───── Provided information ─────

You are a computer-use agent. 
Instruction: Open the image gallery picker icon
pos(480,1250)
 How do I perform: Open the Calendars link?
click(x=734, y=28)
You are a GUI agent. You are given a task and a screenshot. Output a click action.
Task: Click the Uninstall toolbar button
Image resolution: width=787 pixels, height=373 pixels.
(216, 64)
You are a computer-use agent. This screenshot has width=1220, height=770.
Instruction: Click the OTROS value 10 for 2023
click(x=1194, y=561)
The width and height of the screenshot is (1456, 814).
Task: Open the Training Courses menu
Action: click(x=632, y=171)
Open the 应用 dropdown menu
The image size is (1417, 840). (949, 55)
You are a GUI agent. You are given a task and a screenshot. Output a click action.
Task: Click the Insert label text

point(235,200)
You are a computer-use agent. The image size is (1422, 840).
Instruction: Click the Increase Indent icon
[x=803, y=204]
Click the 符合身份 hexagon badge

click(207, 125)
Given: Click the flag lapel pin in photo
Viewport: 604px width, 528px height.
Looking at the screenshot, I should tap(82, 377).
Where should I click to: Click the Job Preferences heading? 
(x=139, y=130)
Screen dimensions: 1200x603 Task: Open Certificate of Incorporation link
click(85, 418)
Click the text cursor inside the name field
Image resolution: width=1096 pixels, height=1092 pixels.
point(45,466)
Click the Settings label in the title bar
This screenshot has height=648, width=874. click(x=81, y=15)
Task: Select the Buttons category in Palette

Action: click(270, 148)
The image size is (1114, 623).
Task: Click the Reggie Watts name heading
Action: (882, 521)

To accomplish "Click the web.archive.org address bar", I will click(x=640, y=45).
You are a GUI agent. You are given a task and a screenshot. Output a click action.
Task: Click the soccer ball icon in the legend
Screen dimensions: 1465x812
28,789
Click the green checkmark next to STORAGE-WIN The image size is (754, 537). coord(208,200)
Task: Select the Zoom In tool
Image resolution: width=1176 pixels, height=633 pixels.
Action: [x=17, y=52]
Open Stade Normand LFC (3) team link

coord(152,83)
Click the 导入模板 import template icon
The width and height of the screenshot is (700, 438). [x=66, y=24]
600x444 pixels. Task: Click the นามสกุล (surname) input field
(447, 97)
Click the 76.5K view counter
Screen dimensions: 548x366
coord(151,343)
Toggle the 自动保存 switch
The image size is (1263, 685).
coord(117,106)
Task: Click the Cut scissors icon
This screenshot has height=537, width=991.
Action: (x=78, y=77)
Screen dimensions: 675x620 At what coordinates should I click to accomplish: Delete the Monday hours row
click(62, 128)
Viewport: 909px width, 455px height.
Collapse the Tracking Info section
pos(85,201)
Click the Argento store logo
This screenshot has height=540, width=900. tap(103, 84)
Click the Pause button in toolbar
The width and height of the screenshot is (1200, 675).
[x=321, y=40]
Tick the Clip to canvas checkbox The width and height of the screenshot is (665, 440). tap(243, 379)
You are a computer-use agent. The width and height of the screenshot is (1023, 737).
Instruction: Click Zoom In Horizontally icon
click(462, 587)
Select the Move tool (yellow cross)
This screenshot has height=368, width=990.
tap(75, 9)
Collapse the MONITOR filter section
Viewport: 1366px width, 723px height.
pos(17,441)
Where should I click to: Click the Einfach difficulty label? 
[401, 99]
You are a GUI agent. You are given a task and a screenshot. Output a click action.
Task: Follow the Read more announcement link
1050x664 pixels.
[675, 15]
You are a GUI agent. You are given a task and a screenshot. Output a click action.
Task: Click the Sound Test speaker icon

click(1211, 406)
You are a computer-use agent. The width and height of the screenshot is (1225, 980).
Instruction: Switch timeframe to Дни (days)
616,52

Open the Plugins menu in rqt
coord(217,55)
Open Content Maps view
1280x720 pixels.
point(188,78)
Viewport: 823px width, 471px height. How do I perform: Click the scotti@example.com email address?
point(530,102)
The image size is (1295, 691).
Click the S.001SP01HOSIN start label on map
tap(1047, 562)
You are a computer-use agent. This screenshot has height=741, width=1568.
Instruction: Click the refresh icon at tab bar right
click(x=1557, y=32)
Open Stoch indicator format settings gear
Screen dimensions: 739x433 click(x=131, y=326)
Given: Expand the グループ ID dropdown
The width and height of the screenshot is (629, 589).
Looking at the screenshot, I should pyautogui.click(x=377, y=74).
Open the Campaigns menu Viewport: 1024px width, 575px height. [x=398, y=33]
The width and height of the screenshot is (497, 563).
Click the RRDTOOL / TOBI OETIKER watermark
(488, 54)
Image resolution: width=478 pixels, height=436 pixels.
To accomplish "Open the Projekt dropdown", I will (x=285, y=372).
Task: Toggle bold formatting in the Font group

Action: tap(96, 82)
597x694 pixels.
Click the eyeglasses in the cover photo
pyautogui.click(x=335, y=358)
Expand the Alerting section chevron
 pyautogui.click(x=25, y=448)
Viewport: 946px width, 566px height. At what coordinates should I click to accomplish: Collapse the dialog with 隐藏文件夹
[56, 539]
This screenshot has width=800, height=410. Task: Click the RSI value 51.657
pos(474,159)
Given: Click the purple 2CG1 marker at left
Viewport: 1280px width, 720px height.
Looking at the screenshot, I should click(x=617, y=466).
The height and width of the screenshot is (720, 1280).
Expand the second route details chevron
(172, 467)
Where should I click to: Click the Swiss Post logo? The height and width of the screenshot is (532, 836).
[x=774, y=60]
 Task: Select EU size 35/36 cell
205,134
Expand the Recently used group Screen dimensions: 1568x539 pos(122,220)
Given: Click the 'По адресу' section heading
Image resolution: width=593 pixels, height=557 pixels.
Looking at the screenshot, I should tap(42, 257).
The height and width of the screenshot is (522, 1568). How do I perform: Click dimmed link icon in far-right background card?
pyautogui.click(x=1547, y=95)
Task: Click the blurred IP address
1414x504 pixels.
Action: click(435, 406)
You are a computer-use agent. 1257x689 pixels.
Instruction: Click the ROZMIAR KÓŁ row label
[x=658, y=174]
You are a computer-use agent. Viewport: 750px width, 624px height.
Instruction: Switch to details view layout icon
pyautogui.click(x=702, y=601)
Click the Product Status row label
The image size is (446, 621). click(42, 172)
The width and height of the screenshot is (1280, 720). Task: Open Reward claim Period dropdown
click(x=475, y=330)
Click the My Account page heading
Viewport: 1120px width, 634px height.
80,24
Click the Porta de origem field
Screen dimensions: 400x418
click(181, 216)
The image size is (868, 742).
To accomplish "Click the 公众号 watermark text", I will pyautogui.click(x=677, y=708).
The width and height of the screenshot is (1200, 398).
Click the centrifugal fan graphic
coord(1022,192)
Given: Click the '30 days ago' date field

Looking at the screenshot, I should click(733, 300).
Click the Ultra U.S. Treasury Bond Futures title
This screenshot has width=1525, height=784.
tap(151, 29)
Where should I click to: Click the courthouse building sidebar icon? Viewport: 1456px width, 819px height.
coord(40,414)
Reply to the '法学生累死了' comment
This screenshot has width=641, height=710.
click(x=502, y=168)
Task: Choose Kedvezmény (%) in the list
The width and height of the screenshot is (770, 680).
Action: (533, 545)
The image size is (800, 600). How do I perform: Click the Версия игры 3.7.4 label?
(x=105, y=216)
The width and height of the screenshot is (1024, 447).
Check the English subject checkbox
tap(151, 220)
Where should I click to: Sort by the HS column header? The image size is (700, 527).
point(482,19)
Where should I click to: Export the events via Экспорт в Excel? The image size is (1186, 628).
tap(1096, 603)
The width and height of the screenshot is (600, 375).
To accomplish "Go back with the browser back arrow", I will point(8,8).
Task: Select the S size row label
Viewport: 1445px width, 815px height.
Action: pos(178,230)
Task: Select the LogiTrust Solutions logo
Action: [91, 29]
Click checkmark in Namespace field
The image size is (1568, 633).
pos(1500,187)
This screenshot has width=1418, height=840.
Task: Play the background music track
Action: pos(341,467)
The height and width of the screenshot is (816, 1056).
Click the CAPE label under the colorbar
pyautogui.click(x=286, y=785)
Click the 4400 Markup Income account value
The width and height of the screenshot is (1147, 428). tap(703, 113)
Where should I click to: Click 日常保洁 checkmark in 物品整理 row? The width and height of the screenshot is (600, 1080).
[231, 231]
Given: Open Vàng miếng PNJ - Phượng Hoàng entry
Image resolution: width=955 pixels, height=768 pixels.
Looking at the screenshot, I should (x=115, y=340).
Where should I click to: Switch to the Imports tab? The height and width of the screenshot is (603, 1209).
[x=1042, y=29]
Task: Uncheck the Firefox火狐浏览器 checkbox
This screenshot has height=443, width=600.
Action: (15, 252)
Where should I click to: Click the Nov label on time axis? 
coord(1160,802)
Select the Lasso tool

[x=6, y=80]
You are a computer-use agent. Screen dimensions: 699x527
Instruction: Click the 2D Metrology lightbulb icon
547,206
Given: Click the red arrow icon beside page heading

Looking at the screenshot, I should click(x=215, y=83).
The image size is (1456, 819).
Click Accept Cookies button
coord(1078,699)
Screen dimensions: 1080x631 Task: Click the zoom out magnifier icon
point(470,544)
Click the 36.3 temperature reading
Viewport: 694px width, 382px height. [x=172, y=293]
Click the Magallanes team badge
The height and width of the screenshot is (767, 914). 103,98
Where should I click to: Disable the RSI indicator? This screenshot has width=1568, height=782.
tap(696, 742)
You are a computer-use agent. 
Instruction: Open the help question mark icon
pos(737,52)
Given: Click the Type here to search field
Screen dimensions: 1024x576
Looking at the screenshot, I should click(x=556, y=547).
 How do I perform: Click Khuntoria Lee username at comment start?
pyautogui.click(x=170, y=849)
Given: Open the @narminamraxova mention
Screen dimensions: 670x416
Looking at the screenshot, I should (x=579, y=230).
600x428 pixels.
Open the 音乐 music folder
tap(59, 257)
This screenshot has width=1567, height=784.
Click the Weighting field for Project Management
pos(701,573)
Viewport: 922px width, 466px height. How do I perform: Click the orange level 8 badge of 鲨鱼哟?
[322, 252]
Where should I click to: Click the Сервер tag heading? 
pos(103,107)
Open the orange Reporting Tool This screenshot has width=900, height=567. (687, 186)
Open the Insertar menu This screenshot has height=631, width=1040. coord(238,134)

─────

* [Assigned task]: Could you retype exactly the lines above, starting at the line that contains "Task: Click the Cut scissors icon" and ending at the line that contains "Tick the Clip", and nothing more?

* [Exercise solution]:
Task: Click the Cut scissors icon
This screenshot has height=537, width=991.
Action: (x=78, y=77)
Screen dimensions: 675x620 At what coordinates should I click to accomplish: Delete the Monday hours row
click(62, 128)
Viewport: 909px width, 455px height.
Collapse the Tracking Info section
pos(85,201)
Click the Argento store logo
This screenshot has height=540, width=900. tap(103, 84)
Click the Pause button in toolbar
The width and height of the screenshot is (1200, 675).
[x=321, y=40]
Tick the Clip to canvas checkbox The width and height of the screenshot is (665, 440). tap(243, 379)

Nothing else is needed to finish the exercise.